Until very recently the museum conducted tours of the building as a means of fundraising. The museum no longer maintains offices in the building at 780 Falcon Circle and is not affiliated with The Fuge, which is a for-profit enterprise run by the building owner (Mr. Sam Cravero) and his business associates.

Any correspondence or donations to the Johnsville Centrifuge and Science Museum should be directed to:

Johnsville Centrifuge and Science Museum
P.O. Box 2014
Warminster, PA 18974
By way of updating readers of this board, the museum has recently acquired, on loan from the Pax River Museum, R. Flanagan Gray’s Iron Maiden; a unique full body submersion apparatus that was used to set the standing record for the highest sustained G load of 31.25 Gs for 5 seconds in 1958. Information about the Iron Maiden can be found on the museum's blog.

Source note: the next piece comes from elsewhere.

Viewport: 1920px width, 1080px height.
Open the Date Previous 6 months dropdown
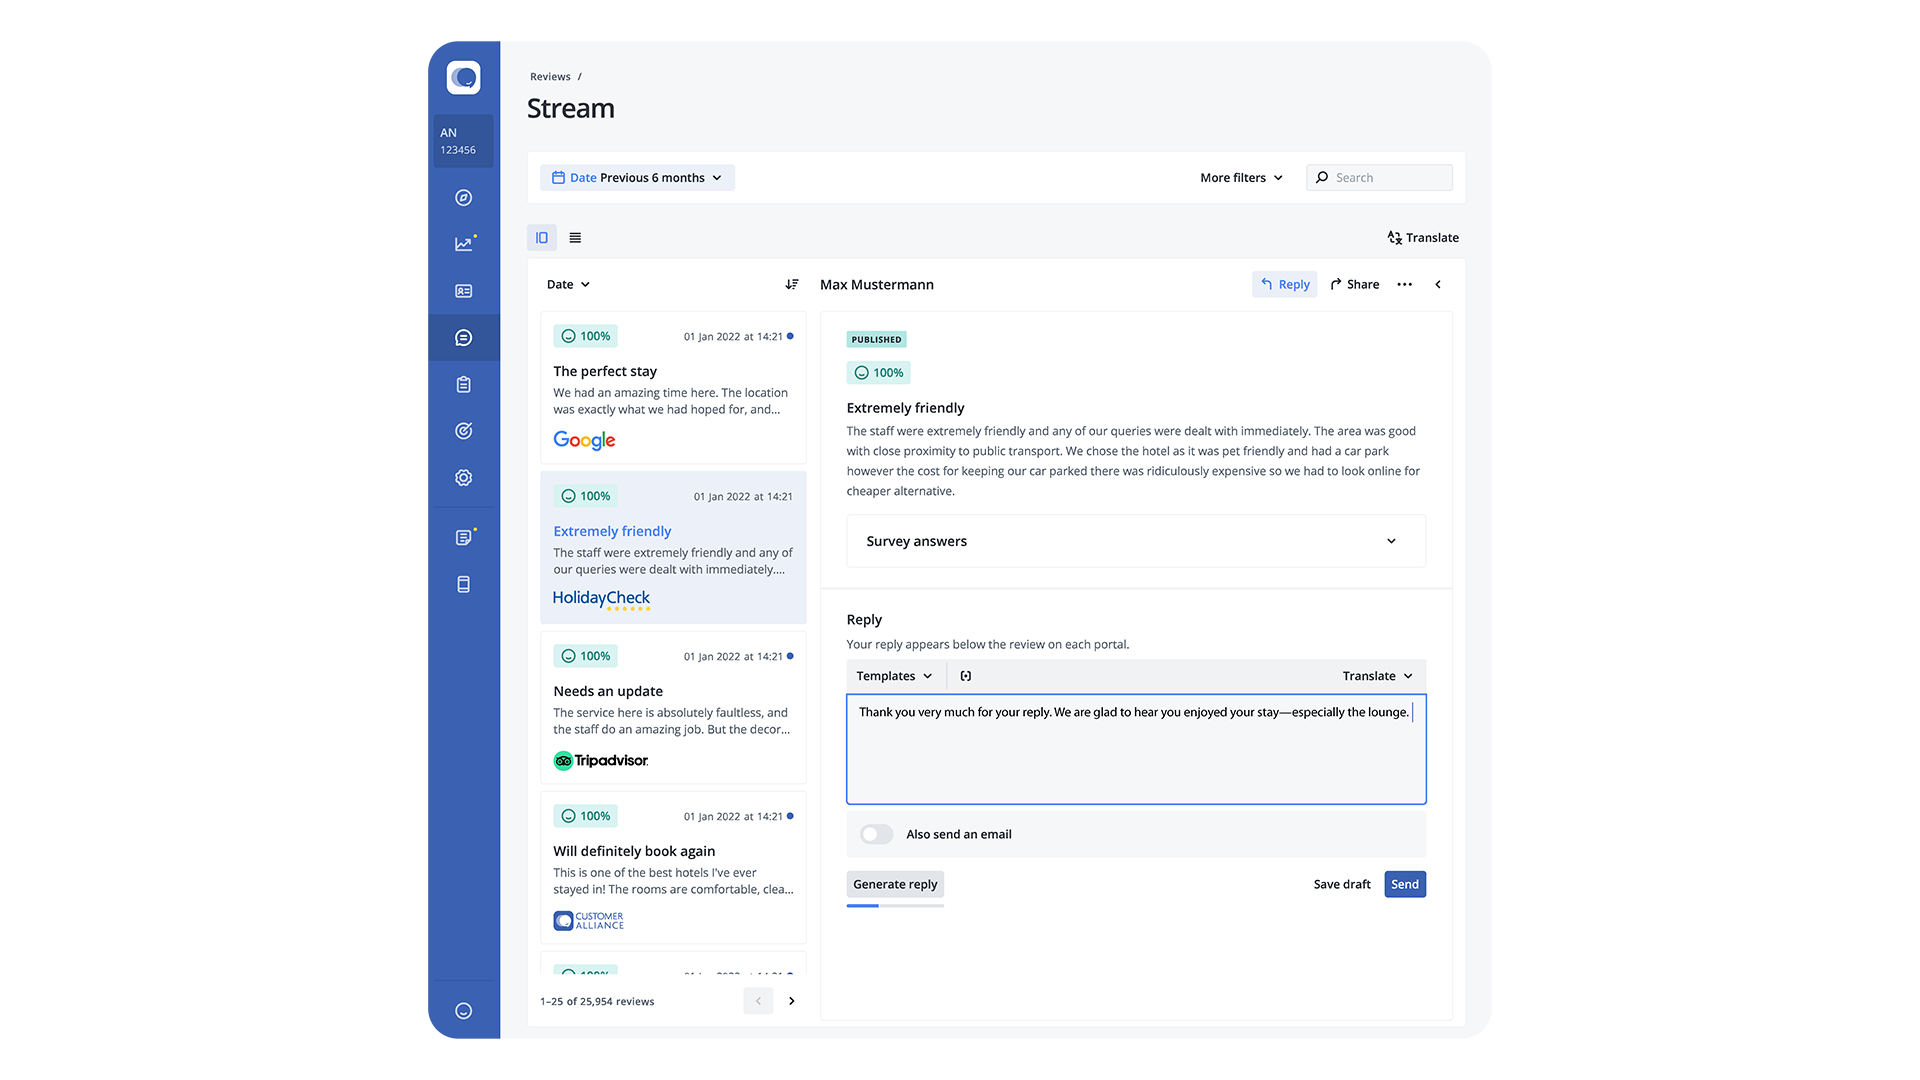pyautogui.click(x=637, y=178)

Additionally, the museum is currently raising funds to begin the preservation work needed on the original centrifuge gondola which was acquired by the museum from the Smithsonian Institution and is pictured above in this thread. This is the gondola that was used to train the Mercury 7 and in which the heart arrhythmia that sidelined Deke Slayton was detected.

The Johnsville Centrifuge and Science Museum continues to be dedicated to preserving the unique and important legacy of innovation that came out of the Johnsville Naval Air Development Center (NADC) and to use that legacy as a springboard to inspire today’s youth to explore science and technology careers and to reach for the stars in all they do.